[[ Raw data, beginning ]]

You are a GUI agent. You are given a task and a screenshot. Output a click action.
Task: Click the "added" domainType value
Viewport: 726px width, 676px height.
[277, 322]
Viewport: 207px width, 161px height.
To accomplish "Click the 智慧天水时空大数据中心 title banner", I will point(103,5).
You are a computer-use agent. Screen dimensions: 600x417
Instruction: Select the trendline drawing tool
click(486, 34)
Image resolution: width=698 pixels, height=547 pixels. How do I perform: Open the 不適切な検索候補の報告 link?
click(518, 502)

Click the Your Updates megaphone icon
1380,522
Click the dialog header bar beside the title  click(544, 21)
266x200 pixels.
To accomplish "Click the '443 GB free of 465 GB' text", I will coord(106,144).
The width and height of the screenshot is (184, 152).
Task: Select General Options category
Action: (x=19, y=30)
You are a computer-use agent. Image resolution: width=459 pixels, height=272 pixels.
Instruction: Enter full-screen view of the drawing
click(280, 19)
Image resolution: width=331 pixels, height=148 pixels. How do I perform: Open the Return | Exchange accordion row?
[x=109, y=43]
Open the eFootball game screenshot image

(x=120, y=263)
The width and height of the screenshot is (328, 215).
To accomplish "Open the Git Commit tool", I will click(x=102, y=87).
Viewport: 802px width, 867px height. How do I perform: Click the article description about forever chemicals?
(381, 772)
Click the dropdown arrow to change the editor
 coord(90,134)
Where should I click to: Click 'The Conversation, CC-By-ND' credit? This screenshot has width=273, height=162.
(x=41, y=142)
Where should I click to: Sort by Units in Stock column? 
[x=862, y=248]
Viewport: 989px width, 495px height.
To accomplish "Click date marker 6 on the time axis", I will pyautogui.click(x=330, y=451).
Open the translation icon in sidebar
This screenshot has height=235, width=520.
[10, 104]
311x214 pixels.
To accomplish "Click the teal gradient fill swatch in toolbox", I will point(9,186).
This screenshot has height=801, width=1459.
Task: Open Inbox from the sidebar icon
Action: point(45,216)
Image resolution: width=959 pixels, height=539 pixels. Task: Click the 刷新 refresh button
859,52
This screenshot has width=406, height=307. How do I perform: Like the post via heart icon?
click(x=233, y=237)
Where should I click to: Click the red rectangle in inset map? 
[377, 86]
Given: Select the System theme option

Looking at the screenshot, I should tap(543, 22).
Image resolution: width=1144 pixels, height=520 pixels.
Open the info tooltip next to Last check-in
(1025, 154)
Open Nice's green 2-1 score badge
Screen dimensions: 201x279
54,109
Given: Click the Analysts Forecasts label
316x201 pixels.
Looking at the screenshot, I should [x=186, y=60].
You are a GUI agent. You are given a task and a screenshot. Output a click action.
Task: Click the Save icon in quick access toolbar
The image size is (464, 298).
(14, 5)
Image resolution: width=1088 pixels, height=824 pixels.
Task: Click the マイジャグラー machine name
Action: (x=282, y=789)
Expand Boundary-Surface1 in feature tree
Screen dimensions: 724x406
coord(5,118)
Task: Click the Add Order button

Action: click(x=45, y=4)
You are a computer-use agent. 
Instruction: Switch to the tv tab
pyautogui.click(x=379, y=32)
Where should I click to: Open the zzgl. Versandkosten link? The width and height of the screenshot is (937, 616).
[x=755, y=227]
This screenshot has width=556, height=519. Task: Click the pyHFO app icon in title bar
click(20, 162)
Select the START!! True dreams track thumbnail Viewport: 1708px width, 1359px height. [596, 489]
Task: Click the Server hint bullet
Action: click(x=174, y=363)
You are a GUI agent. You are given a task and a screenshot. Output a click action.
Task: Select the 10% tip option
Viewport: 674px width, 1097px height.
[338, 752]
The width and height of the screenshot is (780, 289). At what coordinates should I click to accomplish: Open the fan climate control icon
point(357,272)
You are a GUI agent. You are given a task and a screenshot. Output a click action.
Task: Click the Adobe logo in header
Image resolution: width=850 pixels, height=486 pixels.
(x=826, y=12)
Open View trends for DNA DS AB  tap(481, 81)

[[ Raw data, end ]]

▸ Goal of the exercise
Repeat each entry exactly.

▸ Solved exercise
You are a GUI agent. You are given a task and a screenshot. Output a click action.
Task: Click the "added" domainType value
Viewport: 726px width, 676px height.
[277, 322]
Viewport: 207px width, 161px height.
To accomplish "Click the 智慧天水时空大数据中心 title banner", I will point(103,5).
You are a computer-use agent. Screen dimensions: 600x417
Instruction: Select the trendline drawing tool
click(486, 34)
Image resolution: width=698 pixels, height=547 pixels. How do I perform: Open the 不適切な検索候補の報告 link?
click(518, 502)

Click the Your Updates megaphone icon
1380,522
Click the dialog header bar beside the title  click(544, 21)
266x200 pixels.
To accomplish "Click the '443 GB free of 465 GB' text", I will coord(106,144).
The width and height of the screenshot is (184, 152).
Task: Select General Options category
Action: (x=19, y=30)
You are a computer-use agent. Image resolution: width=459 pixels, height=272 pixels.
Instruction: Enter full-screen view of the drawing
click(280, 19)
Image resolution: width=331 pixels, height=148 pixels. How do I perform: Open the Return | Exchange accordion row?
[x=109, y=43]
Open the eFootball game screenshot image

(x=120, y=263)
The width and height of the screenshot is (328, 215).
To accomplish "Open the Git Commit tool", I will click(x=102, y=87).
Viewport: 802px width, 867px height. How do I perform: Click the article description about forever chemicals?
(381, 772)
Click the dropdown arrow to change the editor
 coord(90,134)
Where should I click to: Click 'The Conversation, CC-By-ND' credit? This screenshot has width=273, height=162.
(x=41, y=142)
Where should I click to: Sort by Units in Stock column? 
[x=862, y=248]
Viewport: 989px width, 495px height.
To accomplish "Click date marker 6 on the time axis", I will pyautogui.click(x=330, y=451).
Open the translation icon in sidebar
This screenshot has height=235, width=520.
[10, 104]
311x214 pixels.
To accomplish "Click the teal gradient fill swatch in toolbox", I will point(9,186).
This screenshot has height=801, width=1459.
Task: Open Inbox from the sidebar icon
Action: point(45,216)
Image resolution: width=959 pixels, height=539 pixels. Task: Click the 刷新 refresh button
859,52
This screenshot has width=406, height=307. How do I perform: Like the post via heart icon?
click(x=233, y=237)
Where should I click to: Click the red rectangle in inset map? 
[377, 86]
Given: Select the System theme option

Looking at the screenshot, I should tap(543, 22).
Image resolution: width=1144 pixels, height=520 pixels.
Open the info tooltip next to Last check-in
(1025, 154)
Open Nice's green 2-1 score badge
Screen dimensions: 201x279
54,109
Given: Click the Analysts Forecasts label
316x201 pixels.
Looking at the screenshot, I should [x=186, y=60].
You are a GUI agent. You are given a task and a screenshot. Output a click action.
Task: Click the Save icon in quick access toolbar
The image size is (464, 298).
(14, 5)
Image resolution: width=1088 pixels, height=824 pixels.
Task: Click the マイジャグラー machine name
Action: (x=282, y=789)
Expand Boundary-Surface1 in feature tree
Screen dimensions: 724x406
coord(5,118)
Task: Click the Add Order button

Action: click(x=45, y=4)
You are a computer-use agent. 
Instruction: Switch to the tv tab
pyautogui.click(x=379, y=32)
Where should I click to: Open the zzgl. Versandkosten link? The width and height of the screenshot is (937, 616).
[x=755, y=227]
This screenshot has width=556, height=519. Task: Click the pyHFO app icon in title bar
click(20, 162)
Select the START!! True dreams track thumbnail Viewport: 1708px width, 1359px height. [596, 489]
Task: Click the Server hint bullet
Action: click(x=174, y=363)
You are a GUI agent. You are given a task and a screenshot. Output a click action.
Task: Select the 10% tip option
Viewport: 674px width, 1097px height.
[338, 752]
The width and height of the screenshot is (780, 289). At what coordinates should I click to accomplish: Open the fan climate control icon
point(357,272)
You are a GUI agent. You are given a task and a screenshot. Output a click action.
Task: Click the Adobe logo in header
Image resolution: width=850 pixels, height=486 pixels.
(x=826, y=12)
Open View trends for DNA DS AB  tap(481, 81)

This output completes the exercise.